(Task material)

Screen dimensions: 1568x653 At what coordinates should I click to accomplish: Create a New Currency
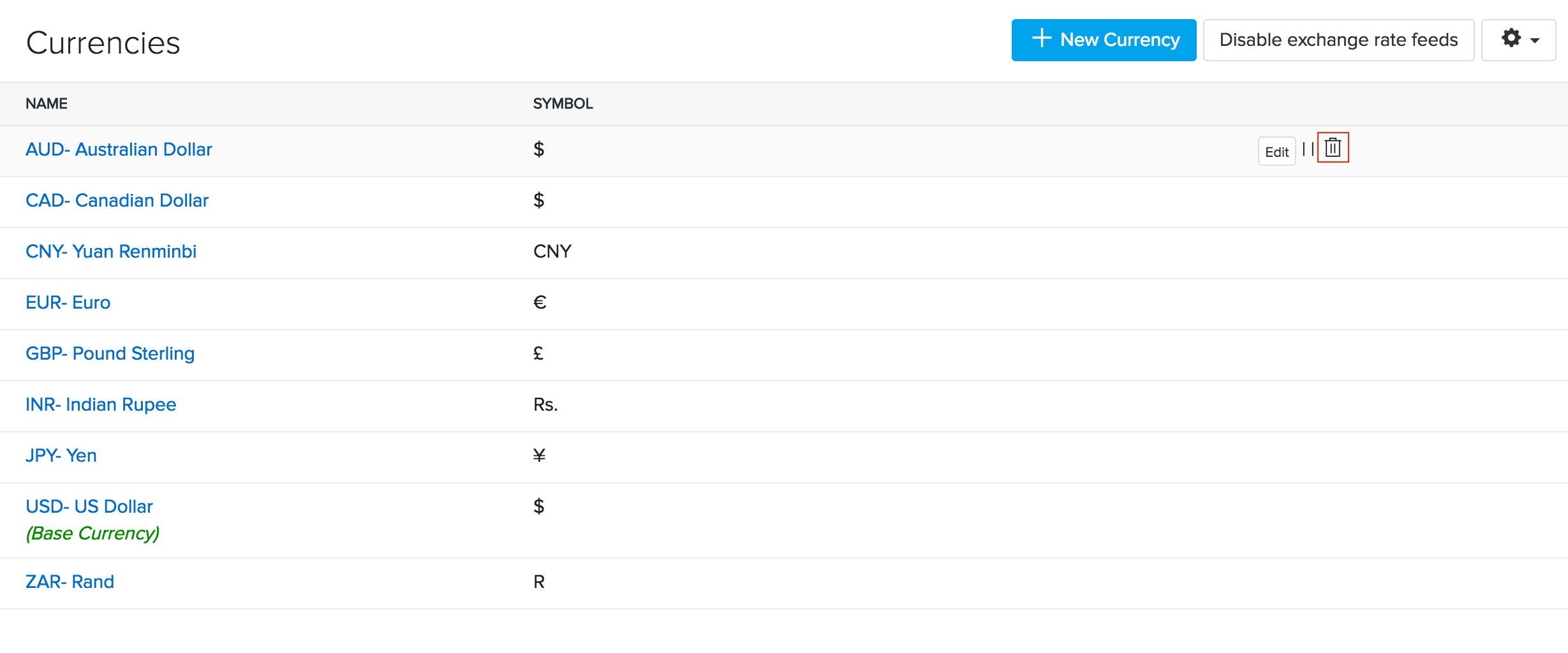pyautogui.click(x=1104, y=40)
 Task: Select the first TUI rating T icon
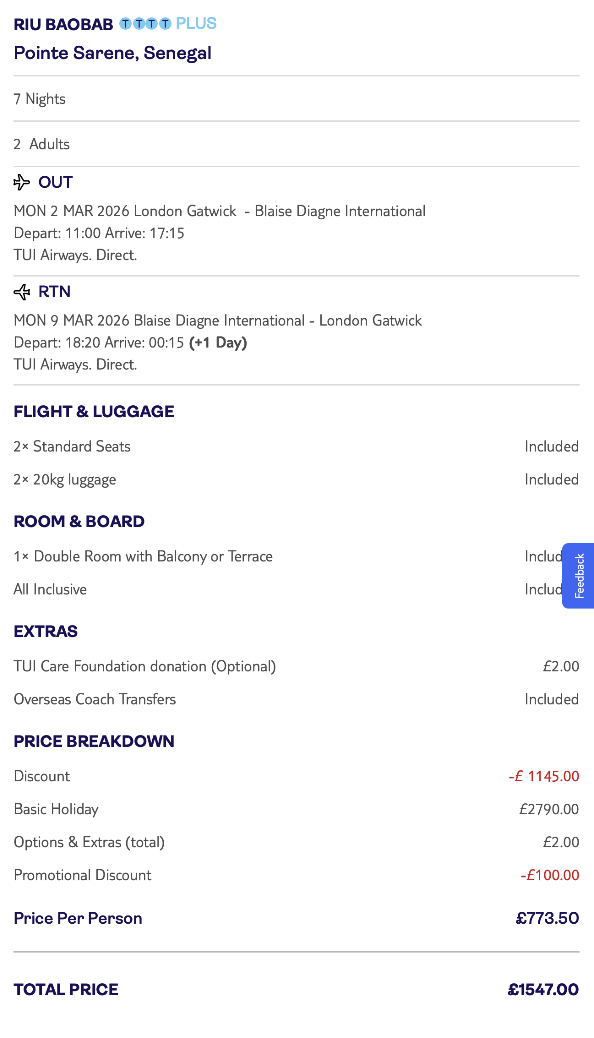(x=124, y=22)
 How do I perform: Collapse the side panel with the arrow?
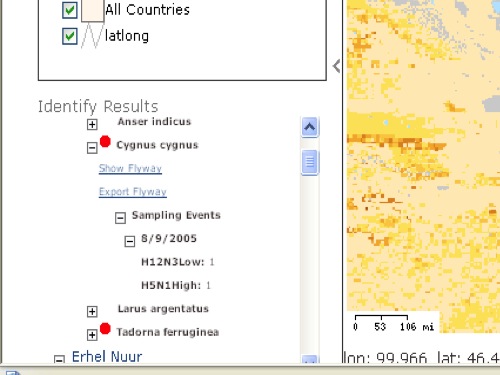(336, 66)
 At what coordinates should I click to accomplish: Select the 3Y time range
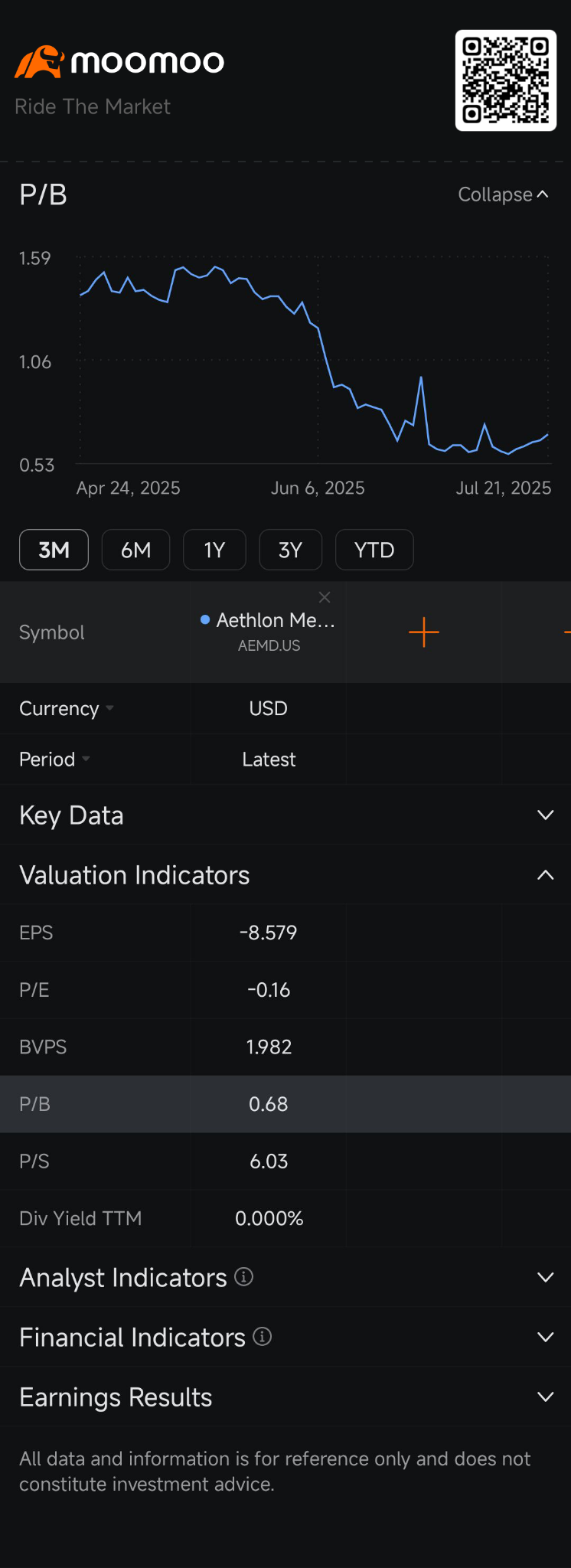[x=291, y=550]
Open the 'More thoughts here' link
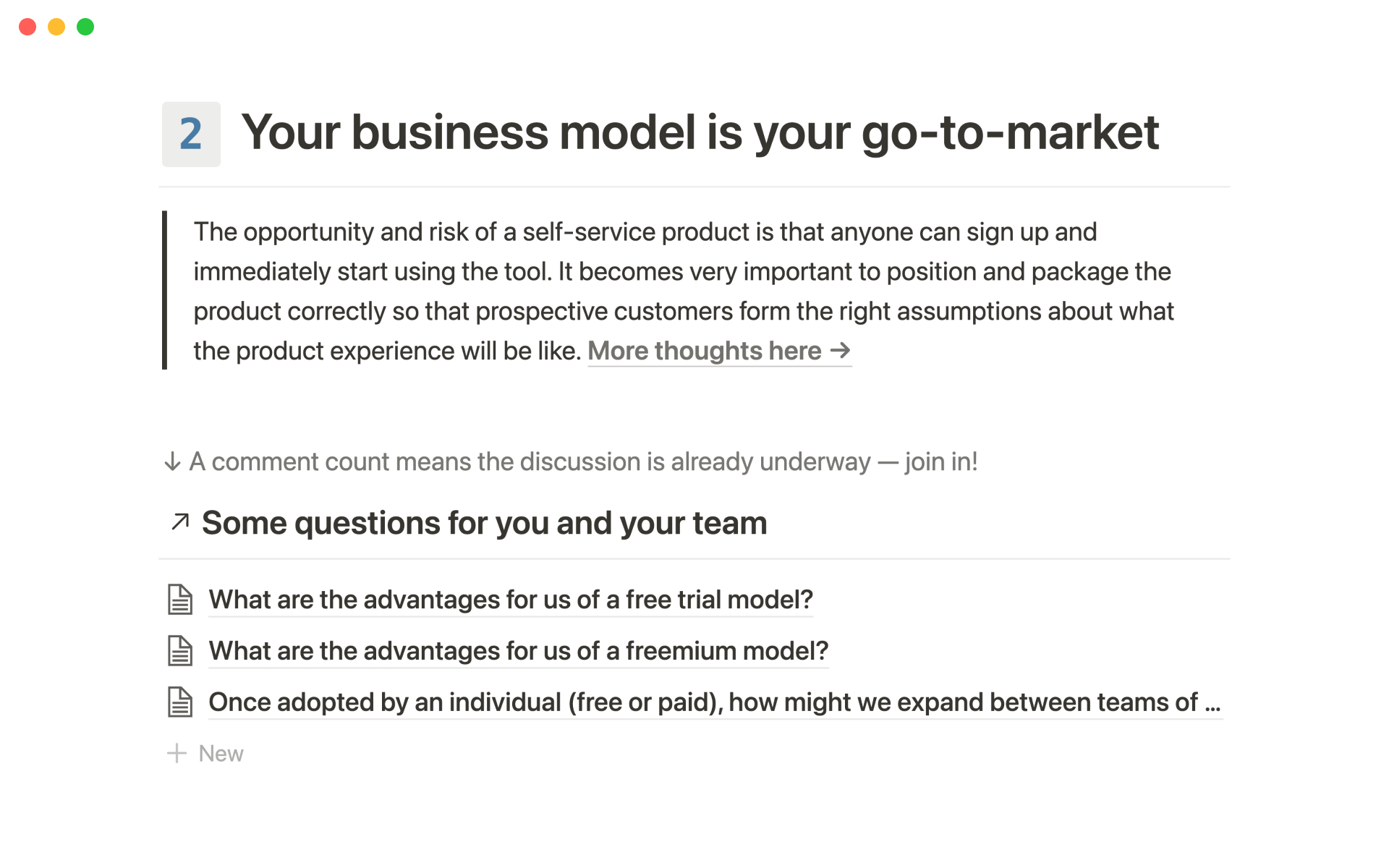Screen dimensions: 1389x868 704,352

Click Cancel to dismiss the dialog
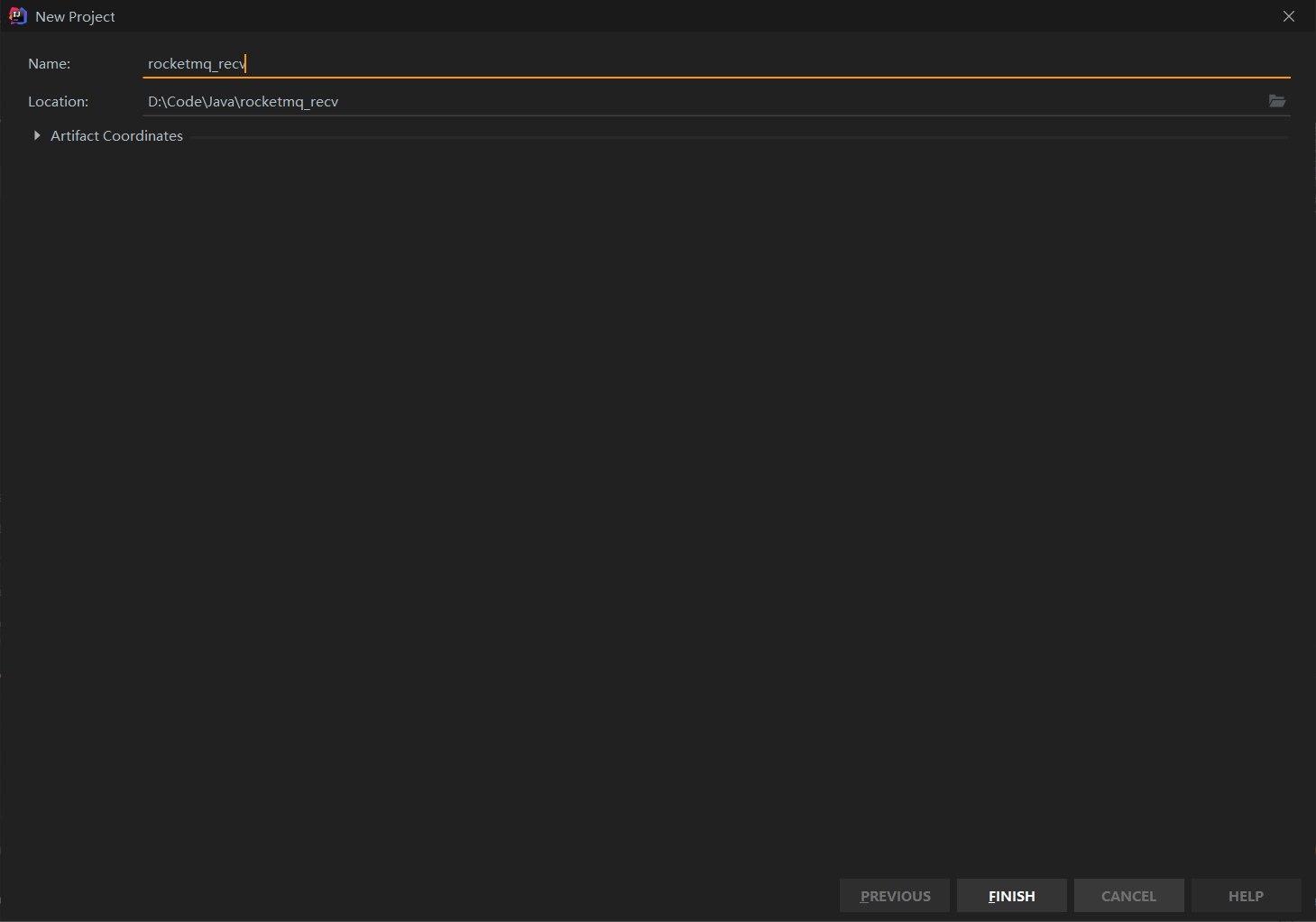point(1128,895)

(Exercise prompt)
Reproduce all the entries above exactly. Include no images.

(Exercise answer)
Screen dimensions: 1568x653 At what coordinates should I click to accomplish: Create a New Currency
pyautogui.click(x=1104, y=40)
 Task: Select the first TUI rating T icon
(x=124, y=22)
 How do I perform: Collapse the side panel with the arrow?
(336, 66)
 At what coordinates should I click to accomplish: Select the 3Y time range
[x=291, y=550]
Open the 'More thoughts here' link
Screen dimensions: 1389x868 704,352

Click Cancel to dismiss the dialog
point(1128,895)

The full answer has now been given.